Sobre el final del siglo XIX, la matemática se había convertido en el estudio del número, de la forma, del movimiento, del cambio, del espacio y también de las herramientas matemáticas que se utilizaban para ese estudio.

La explosión de la actividad matemática ocurrida en este siglo fue imponente. Sobre el comienzo del año 1900, el conocimiento matemático de todo el mundo hubiera cabido en una enciclopedia de 80 volúmenes. Si hoy hiciéramos el mismo cálculo, estaríamos hablando de más de 100 mil tomos.

El desarrollo de la matemática incluye numerosas nuevas ramas. En alguna época las ramas eran doce, entre las que se hallaban la aritmética, la geometría, el cálculo, etcétera. Luego de lo que llamamos “explosión” surgieron alrededor de 60 o 70 categorías en las cuales se pueden dividir las diferentes áreas de la matemática. Es más, algunas –como el álgebra y la topología– se han bifurcado en múltiples subramas. Por otro lado, hay objetos totalmente nuevos, de aparición reciente, como la teoría de la complejidad o la teoría de los sistemas dinámicos.

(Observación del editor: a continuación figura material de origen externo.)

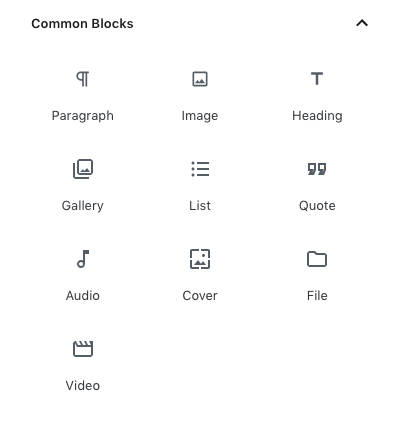This screenshot has width=400, height=432.
Task: Choose the Video block clapperboard icon
Action: 83,349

Debido a este crecimiento tremendo de la actividad matemática, uno podría ser tildado de reduccionista si a la pregunta de “¿qué es la matemática?” respondiera: “Es lo que los matemáticos hacen para ganarse la vida”.

Hace tan sólo unos veinte años nació la propuesta de una definición de la matemática que tuvo –y todavía tiene– bastante consenso entre los matemáticos. “La matemática es la ciencia de los patterns” (o de los patrones).

En líneas muy generales, lo que hace un matemático es examinar patterns abstractos. Es decir, buscar peculiaridades, cosas que se repitan, patrones numéricos, de forma, de movimiento, de comportamiento, etcétera. Estos patterns pueden ser tanto reales como imaginarios, visuales o mentales, estáticos o dinámicos, cualitativos o cuantitativos, puramente utilitarios o no. Pueden emerger del mundo que nos rodea, de las profundidades del espacio y del tiempo o de los debates internos de la mente.

Como se ve, contestar la pregunta –¿qué es la matemática?– con un simple “es el estudio de los números”, a esta altura del siglo XXI es cuanto menos un grave problema de información, cuya responsabilidad mayor no pasa por quienes eso piensan sino de los que nos quedamos de este otro lado, disfrutando algo que no sabemos compartir.